━━ Text shown
Data structures for indexing and searching of databases have always been a core contribution of algorithmic bioinformatics to the analysis of biological data and are the building blocks of many popular tools [21]. Traditional databases may include reference genome assemblies, collections of known gene sequences, or reads from a single sequencing experiment. However, the ubiquity of next generation sequencing has transformed the size and nature of many databases. Each sequencing experiment results in a collection of reads (gigabytes in size), typically deposited into a database such as the Sequence Read Archive (SRA) [17]. There are thousands of experiments deposited into the SRA, creating a database of unprecedented size in genomics (4 petabases, as of 2016).The SRA enables public access of the database via meta-data queries on the experiments’ name, type, organism, etc. However, efficiently querying the raw read sequences of the database has remained out of reach for today’s indexing and searching methods, until earlier this year [34].

Given a transcript of interest, an important problem is to identify all publicly available sequenced samples which express it. The SRA contains thousands of human RNA-seq experiments, providing a powerful database to answer this question. One approach is to use tools such as [37, 30, 4] to first identify transcripts present in each of the experiments; however, running these tools on a massive scale is time prohibitive (though cloud-enabled tools like Rail-RNA [29] are making inroads). Moreover, they introduce biases and can easily miss a transcript that is supported by the reads. Another approach is to align the SRA reads to the transcript of interest; however, this approach is infeasible for such large datasets [34].

Recently, Solomon and Kingsford proposed the Sequence Bloom Tree (SBT) data structure and demonstrated how it can accurately identify samples that may have the transcript of interest expressed in the read data [34]. SBT was a breakthrough, allowing to query a set of 214,293 transcripts against a database of 2,652 human RNA-seq experiments in just under 4 days. The SBT is not intended to replace more thorough methods, like alignment, but is intended to be complementary, narrowing down the set of experiments for which a more rigorous investigation is needed.

In this paper, we present the AllSome Sequence Bloom Tree (SBT-ALSO), a time and space improvement on the original SBT (denoted by SBT-SK). It combines three new ideas. The first one is a better construction algorithm based on clustering. The second one is a different representation of the internal nodes of the tree so as to allow earlier pruning and faster exploration of the search space. The final one is building a Bloom filter on the query itself. This allows quick execution of queries that are not just transcripts but are themselves large sequencing experiments.

We evaluate SBT-ALSO on the database of 2,652 human RNA-seq sequencing runs used in [34]. SBT-ALSO reduces tree construction time by 52.7%, when given the Bloom filters of the datasets. It reduces query time by 39 - 85%, with a price of up to 3x memory consumption. Notably, it can query a batch of 198,074 queries in under 8 hours, compared to over two days for SBT-SK. It can also query a whole set of k-mers from a sequencing experiment (about 27 mil k-mers) in under 11 minutes, compared to more than 23 hours by SBT-SK. Our software is open source and freely available via GitHub1.
━━━━
━━ Data section
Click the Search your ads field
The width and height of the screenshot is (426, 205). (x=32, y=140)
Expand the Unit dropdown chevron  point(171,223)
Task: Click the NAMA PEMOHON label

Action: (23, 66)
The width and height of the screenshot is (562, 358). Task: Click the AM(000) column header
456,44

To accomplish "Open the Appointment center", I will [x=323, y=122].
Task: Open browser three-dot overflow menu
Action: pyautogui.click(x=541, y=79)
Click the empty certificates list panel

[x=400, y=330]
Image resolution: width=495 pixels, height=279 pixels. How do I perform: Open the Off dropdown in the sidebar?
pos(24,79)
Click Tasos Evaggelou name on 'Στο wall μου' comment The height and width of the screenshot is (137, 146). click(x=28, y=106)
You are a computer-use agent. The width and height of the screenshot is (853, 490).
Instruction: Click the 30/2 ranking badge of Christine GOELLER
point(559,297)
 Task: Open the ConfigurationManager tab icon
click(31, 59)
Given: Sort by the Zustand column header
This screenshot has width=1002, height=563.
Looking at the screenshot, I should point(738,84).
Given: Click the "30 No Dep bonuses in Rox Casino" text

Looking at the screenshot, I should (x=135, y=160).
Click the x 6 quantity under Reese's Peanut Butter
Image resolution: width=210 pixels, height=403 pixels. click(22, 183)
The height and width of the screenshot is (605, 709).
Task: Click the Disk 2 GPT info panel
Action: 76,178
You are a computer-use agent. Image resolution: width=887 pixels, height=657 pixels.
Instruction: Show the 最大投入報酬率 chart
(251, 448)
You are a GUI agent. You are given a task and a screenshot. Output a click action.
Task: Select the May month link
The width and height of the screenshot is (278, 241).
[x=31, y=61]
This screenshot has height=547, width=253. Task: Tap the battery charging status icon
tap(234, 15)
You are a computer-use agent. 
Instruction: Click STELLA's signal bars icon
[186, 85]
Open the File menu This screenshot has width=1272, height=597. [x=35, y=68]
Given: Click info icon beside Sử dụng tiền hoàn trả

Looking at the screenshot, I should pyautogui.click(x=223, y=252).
━━━━
**Work instructions**
**A)** In the Sequence Bloom Tree text, write out the passage again, starting at "Given a transcript" and ending at "large datasets [34].", swapping "SRA" for "Sequence Read Archive" everywhere it occurs.
**B)** Answer these questions using the Sequence Bloom Tree text:
(i) How large was the SRA database as of 2016?
(ii) How many transcripts did the original SBT query against 2,652 human RNA-seq experiments?
(iii) By what percentage does SBT-ALSO cut tree construction time when given the Bloom filters of the datasets?
**C)** Write the next passage of the Sequence Bloom Tree text, picking up after its final sentence.

**Answers to the exercise**
**A)**
Given a transcript of interest, an important problem is to identify all publicly available sequenced samples which express it. The Sequence Read Archive contains thousands of human RNA-seq experiments, providing a powerful database to answer this question. One approach is to use tools such as [37, 30, 4] to first identify transcripts present in each of the experiments; however, running these tools on a massive scale is time prohibitive (though cloud-enabled tools like Rail-RNA [29] are making inroads). Moreover, they introduce biases and can easily miss a transcript that is supported by the reads. Another approach is to align the Sequence Read Archive reads to the transcript of interest; however, this approach is infeasible for such large datasets [34].

**B)**
(i) 4 petabases
(ii) 214,293 transcripts
(iii) 52.7%

**C)**
2 Related Work

This work falls into the general category of string pattern matching, where we are asked to locate all occurrences of a short pattern in a large text. In many cases, it is useful to pre-process the text to construct an index that will speed up future queries. The k-mer-index, trie, suffix tree, suffix array, BWT, and FM-index are examples of such indices [21]. These form the basis of many read alignment tools such as BWA-mem [18] and Bowtie 2 [16]. While many of these approaches are space and time efficient in their intended setting, they can nevertheless be infeasible on terabyte or petabyte scale data. Other approaches based on word-based indices [28, 39] and compressive genomics [20, 38] do not help for the type of data and queries we consider in this paper.

A Bloom filter (BF) is widely used to improve scalability by determining whether the pattern occurs in the text, without giving its location. It is a space efficient data structure for representing sets that occasionally provides false-positive answers to membership queries [3]. For pattern matching, a BF can be constructed for all the constituent k-mers (strings of length of k) of the text. Then, if a high percentage of a pattern’s constituent k-mers match, the text is a potential match and a full search can be performed. BFs are used in several bioinformatics contexts such as assembly [25, 6, 33, 12], to index and compress whole genome datasets [32], and to compare sequencing experiments against whole genomes [35].

When pattern matching against a database of read collections from sequencing experiments, additional factors need to be considered. First, the reads contain sequencing errors. Second, they only represent short fragments of the underlying DNA and are typically much shorter than the pattern. Third, there are many texts, each of which is its own sequencing experiment. The goal is to identify all texts that match the pattern. A simple way to adapt the BF idea to this case is to simply build a BF for every text and check the pattern separately against every text’s BF. A more sophisticated approach builds a tree to index the collection of BFs [8]. This Bloofi data structure was introduced in the context of distributed data provenance, but it was later adapted to the bioinformatics setting by Solomon and Kingsford in [34].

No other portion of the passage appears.